— Source data —
┏━━
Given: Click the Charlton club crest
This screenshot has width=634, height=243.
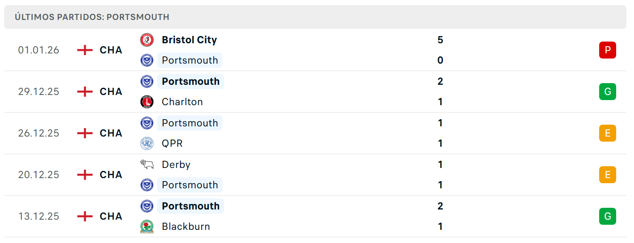Looking at the screenshot, I should pos(147,102).
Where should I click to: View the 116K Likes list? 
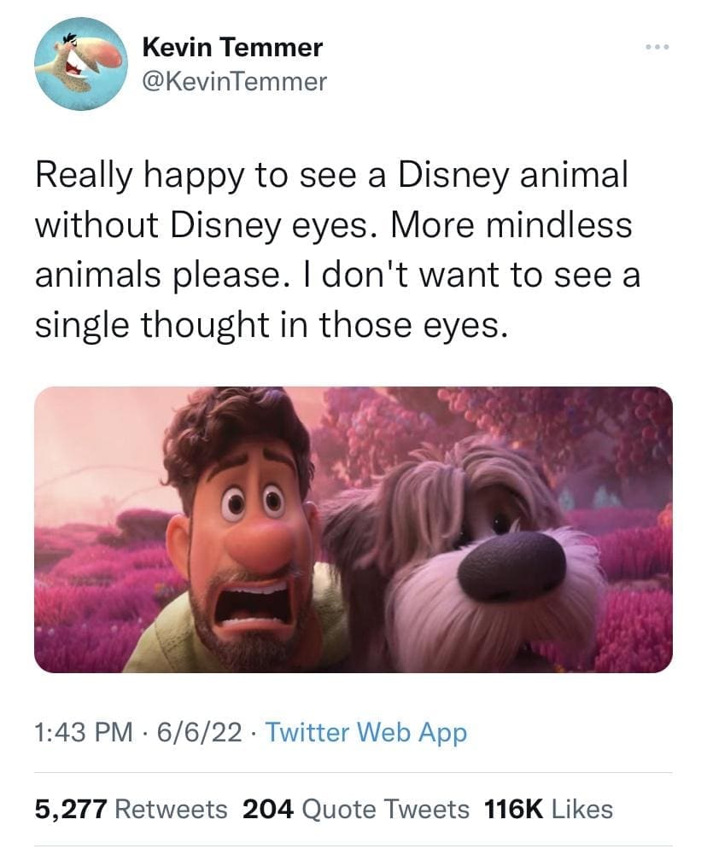coord(548,809)
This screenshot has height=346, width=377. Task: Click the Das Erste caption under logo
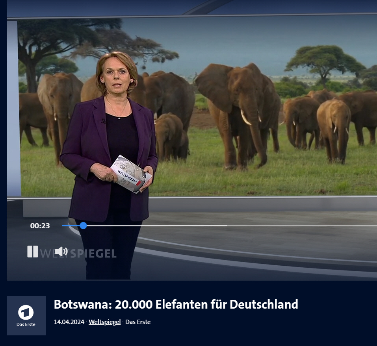click(26, 325)
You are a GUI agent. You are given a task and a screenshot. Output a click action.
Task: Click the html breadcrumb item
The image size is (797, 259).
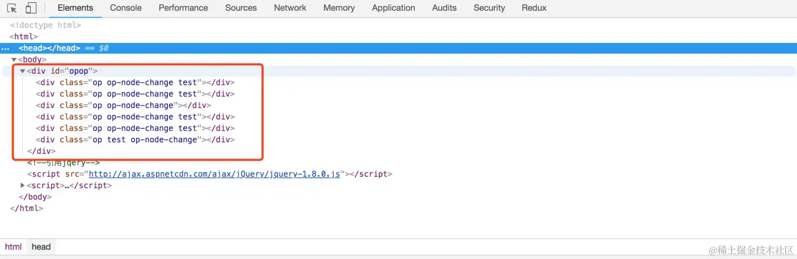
┗━━
— Prompt —
Repeat word for word the lines starting at the one with "You are a GUI" and ending at the final line of the records above, both included; no pictures.

— Problem solution —
You are a GUI agent. You are given a task and a screenshot. Output a click action.
Task: Click the html breadcrumb item
The image size is (797, 259).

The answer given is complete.